Dance review: Connecting with the Silences of T.H.E's work

This restaging of Kuik Swee Boon's Silences We Are Familiar With, which was first commissioned for the Esplanade's da:ns festival in 2012, was swathed in isolation, unveiling love as a prickly creature with as many lows as there are highs.

Love is a "desperate, messy business: a society-wide struggle for human contact", Life!'s freelance reviewer Ng Yi-Sheng wrote when he watched the first iteration of this piece by T.H.E Dance Company three years ago.

And he was right. Silences We Are Familiar With is imbued with near-misses, dancers who are always, almost, on the verge of touching but who frustratingly never quite make that connection.

They barely make eye contact with each other or with the audience, their gazes always cast down to the floor or fixed firmly beyond each other, wrapped thickly in their own impenetrable worlds.

Instead of ensemble work, Kuik grouped the dancers mostly in scattered twos or threes.
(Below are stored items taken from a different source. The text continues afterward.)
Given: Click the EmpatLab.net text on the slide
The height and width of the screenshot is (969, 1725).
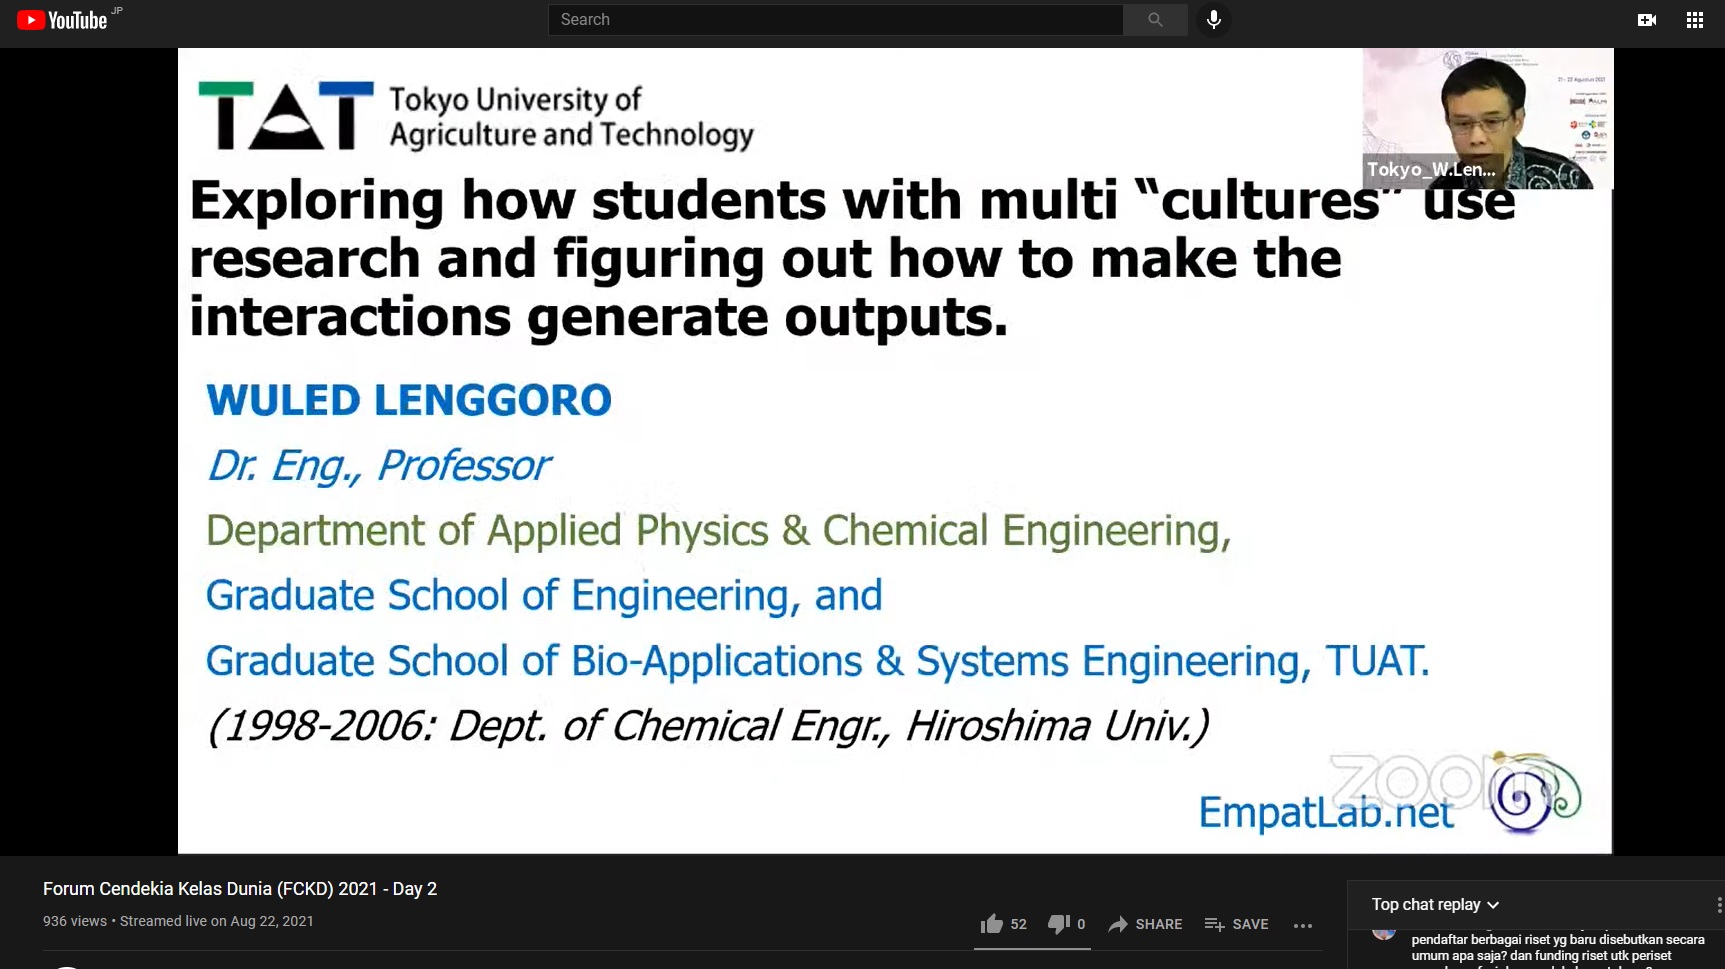Looking at the screenshot, I should [x=1325, y=813].
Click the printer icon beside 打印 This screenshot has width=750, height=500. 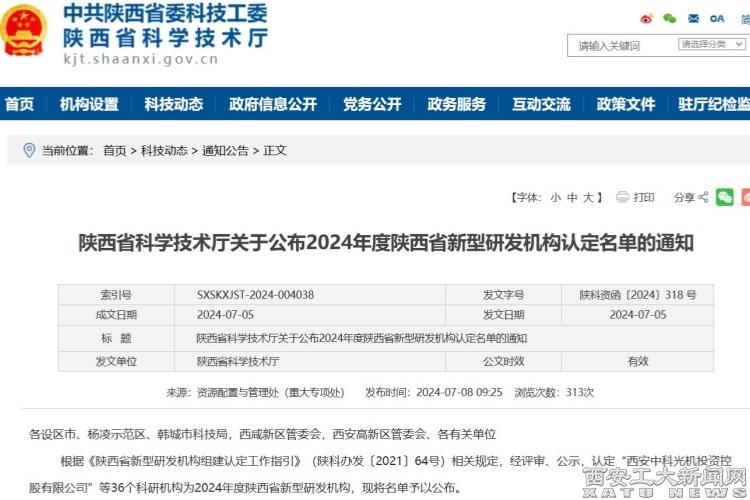coord(622,197)

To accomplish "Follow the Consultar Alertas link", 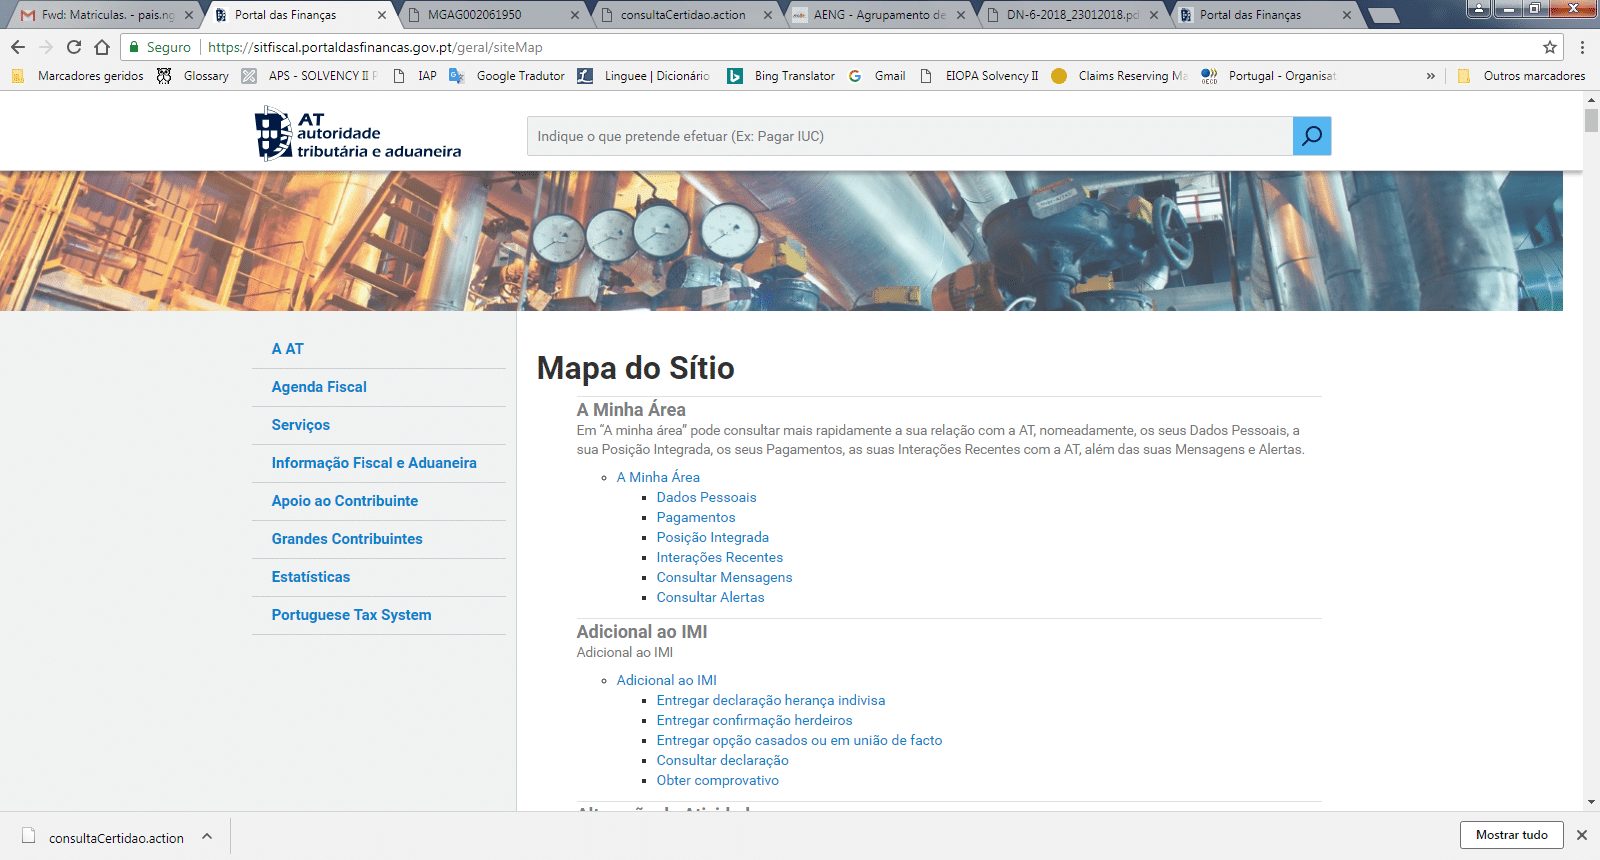I will 710,597.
These groups were like cars driving silently on an expressway, sometimes in canon, sometimes in sync, but sooner or later fragmenting or breaking up without colliding.

The performance began with Zhuo Zihao clasping a red cord, being pulled inexorably towards the stage before being swallowed up by the heavy curtains and flung into this bleak world.

This world, where a tiny, blazing spotlight illuminates two hands that yearn to touch, but instead dance lightly and swirl around each other without ever making contact.

This world, where the feelings poured into a crackly Skype conversation are one-sided, and where there is a raw yearning and hurt that the technology can never convey.

This world, whose soundtrack is embodied by Bani Haykal, who sits with his instruments in the orchestra pit, and is magnetic enough to be a performance on his own.

Haykal is mesmerising, a revelation. On stage, his eyes are rarely open, and his hands dance in tandem with his voice. When he speaks, the words are sculpted from emotion and delivered like a gust of wind.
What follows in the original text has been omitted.